2. Puck fields. Evidence of lines and marks in the circular playing field, as well as a raised balcony wall to catch stray pucks. A storage coffer contains a couple stone pucks, ruined wicker armor, and a pair vibrant red athletic shoes stamped with golden hoopoe designs. They are boots of travelling and leaping.
3. Vacant mastabas. Sloped-walled tombs. Each has a secret door, a panel that slides away when pressed, and one has started to deteriorate, showing the seam of the passage. Within each mastaba are warrior statues, funeral urns, and little else.
4. Dare-tower. Wind-smoothed images of winged women stare east, forming a rest for the top of the tower. Ten Giant Hounds roost here, leaping from the scapular balconies float around the roof in the sunrise and sunset. Otherwise, they mostly sing songs in their own language and tell each other ghost stories. Doors on the roof lead to the narrow stairs that lead up to the balconies or down into the klochdi (area 13).

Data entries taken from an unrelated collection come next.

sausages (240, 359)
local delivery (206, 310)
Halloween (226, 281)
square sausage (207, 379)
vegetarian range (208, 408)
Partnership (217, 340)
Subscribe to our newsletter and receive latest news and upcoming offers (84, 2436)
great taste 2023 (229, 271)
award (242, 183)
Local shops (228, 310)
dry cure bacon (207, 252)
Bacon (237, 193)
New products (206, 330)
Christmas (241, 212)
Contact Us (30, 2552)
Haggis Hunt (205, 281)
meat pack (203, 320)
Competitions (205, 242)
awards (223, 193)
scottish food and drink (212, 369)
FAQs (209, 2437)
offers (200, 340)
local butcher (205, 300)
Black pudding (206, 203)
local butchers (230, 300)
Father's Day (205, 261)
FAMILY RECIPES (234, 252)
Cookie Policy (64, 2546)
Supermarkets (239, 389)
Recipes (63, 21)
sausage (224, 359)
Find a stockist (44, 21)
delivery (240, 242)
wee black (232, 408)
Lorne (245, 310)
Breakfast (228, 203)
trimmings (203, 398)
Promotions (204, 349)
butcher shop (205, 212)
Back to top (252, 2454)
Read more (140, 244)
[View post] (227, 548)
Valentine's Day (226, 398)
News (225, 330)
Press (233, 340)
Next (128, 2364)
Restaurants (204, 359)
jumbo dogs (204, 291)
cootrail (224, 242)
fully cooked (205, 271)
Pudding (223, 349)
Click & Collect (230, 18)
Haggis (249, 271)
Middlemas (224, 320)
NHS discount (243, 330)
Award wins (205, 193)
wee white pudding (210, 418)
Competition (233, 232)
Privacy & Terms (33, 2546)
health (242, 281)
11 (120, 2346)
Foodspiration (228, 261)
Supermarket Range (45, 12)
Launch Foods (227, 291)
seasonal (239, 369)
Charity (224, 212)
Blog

5. Overlooking racing court. The roof looks down three-ish stories into the racing court (area 24), encircled by a large painting of an ezizaja serpent. 1-in-6 chance a party nearing the edge will be spotted by the Giant Hounds in the Dare-Tower.
6. Western Mastabas. Resembled the vacant mastabas of area 3. One has a couple small clumps of hound hair caught in between a couple bricks, betraying the existence of a (much better hidden) secret door. Pressing on the right stone accesses the interior, where in addition to bones and stones the giant hounds have hidden 2000 gp and a +1 horn bow, the fruit of their raiding efforts.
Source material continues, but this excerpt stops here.